» Source information

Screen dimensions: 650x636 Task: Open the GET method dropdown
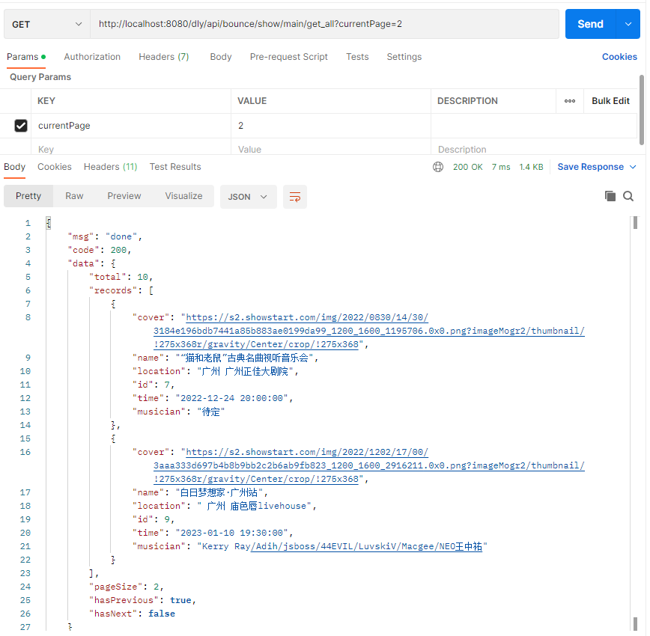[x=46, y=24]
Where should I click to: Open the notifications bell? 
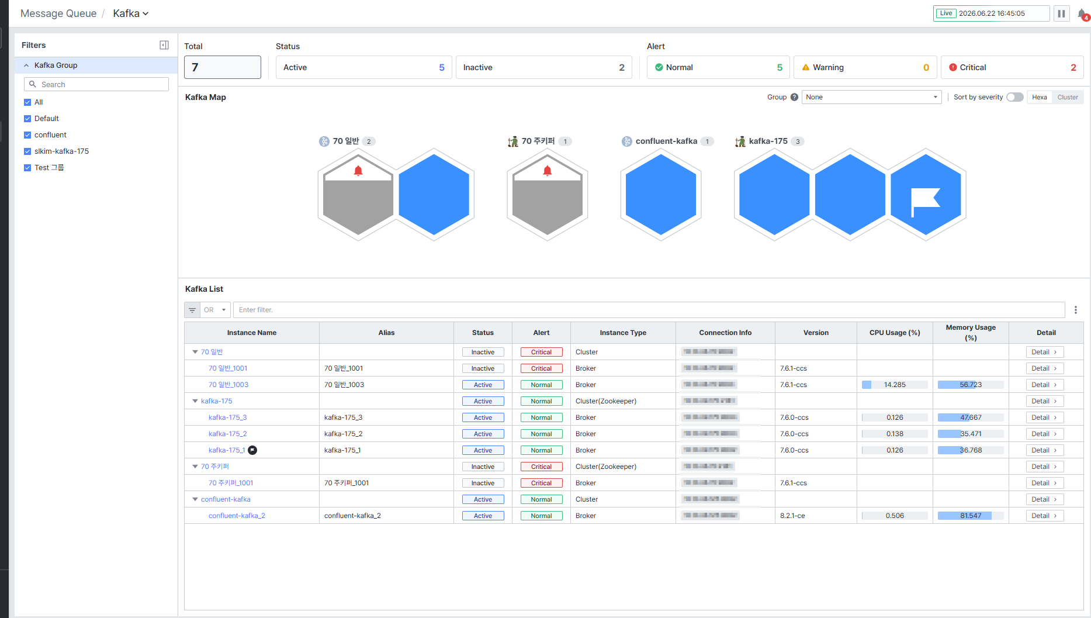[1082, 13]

* * *

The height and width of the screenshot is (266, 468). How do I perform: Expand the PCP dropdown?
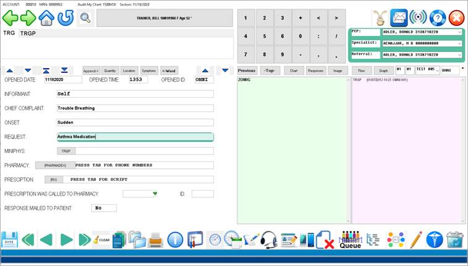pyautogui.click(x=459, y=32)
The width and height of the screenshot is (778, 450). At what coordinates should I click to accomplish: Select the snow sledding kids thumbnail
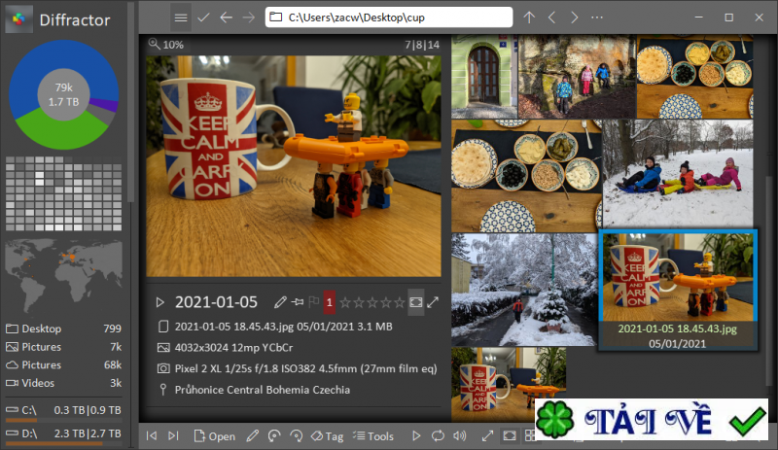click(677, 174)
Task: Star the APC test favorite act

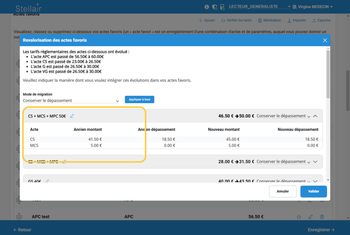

--

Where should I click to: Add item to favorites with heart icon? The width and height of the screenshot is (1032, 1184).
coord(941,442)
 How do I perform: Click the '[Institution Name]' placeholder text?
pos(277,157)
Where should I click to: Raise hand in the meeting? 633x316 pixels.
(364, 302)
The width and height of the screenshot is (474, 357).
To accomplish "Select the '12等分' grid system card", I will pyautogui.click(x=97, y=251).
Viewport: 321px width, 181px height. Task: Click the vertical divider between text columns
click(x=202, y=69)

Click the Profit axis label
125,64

» What you need to do
With the line holding "How do I perform: Click" as the first and the line holding "The width and height of the screenshot is (474, 357)." as the last, please transcribe exactly the lines of the material above in that range and nothing else.

» Finished exercise
 How do I perform: Click the '[Institution Name]' placeholder text?
pos(277,157)
Where should I click to: Raise hand in the meeting? 633x316 pixels.
(364, 302)
The width and height of the screenshot is (474, 357).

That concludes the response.